[OPINION] Stricter federal guidelines on 'forever chemicals' in drinking water pose challenges
June 22, 2022
Read the full article by Karen Feldscher (Harvard T. H. Chan School of Public Health)
"On June 15, the Environmental Protection Agency (EPA) released updated health advisories warning that even tiny amounts of two types of man-made compounds, PFOS and PFOA, are harmful to humans. Currently these compounds are found in drinking water systems across the U.S. Philippe Grandjean, adjunct professor of environmental health at Harvard T.H. Chan School of Public Health, discusses the new guidelines.
Q: Can you describe the EPA’s new advisories and their implications?
A: The EPA issued guidelines with new limits for how much PFOS and PFOA should be in drinking water. Both of these compounds are part of a larger class of chemicals called PFASs—per- and poly-fluoroalkyl substances—which are also known as “forever chemicals” because they don’t break down in the environment over time. These chemicals have water- and grease-resistant properties and are used in a wide variety of products, including nonstick cookware, waterproof clothing, food packaging, and firefighting foams. PFAS exposure has been linked with health issues such as kidney and testicular cancer, weakened immunity, endocrine disruption, fertility problems, and decreased birth weight.
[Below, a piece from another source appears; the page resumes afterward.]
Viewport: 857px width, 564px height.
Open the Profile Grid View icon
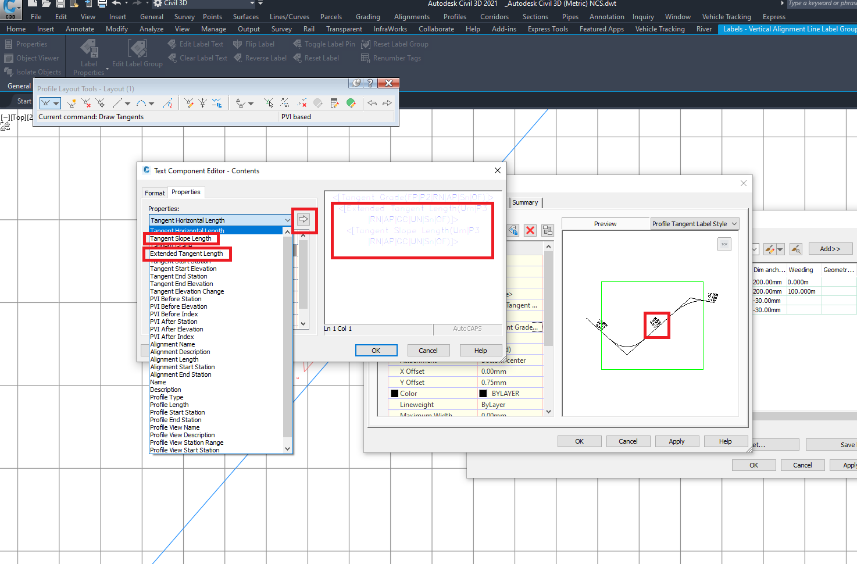(334, 103)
The previous guideline, set in 2016, set a limit of 70 parts per trillion (ppt) for both PFOS and PFOA in drinking water. The new advisories decrease that by more than a thousandfold. The new limit for PFOS is 0.02 ppt; for PFOA, it’s 0.004 ppt. Essentially, the EPA wants the limits to be as close as possible to zero as a growing body of research has shown how toxic these compounds are."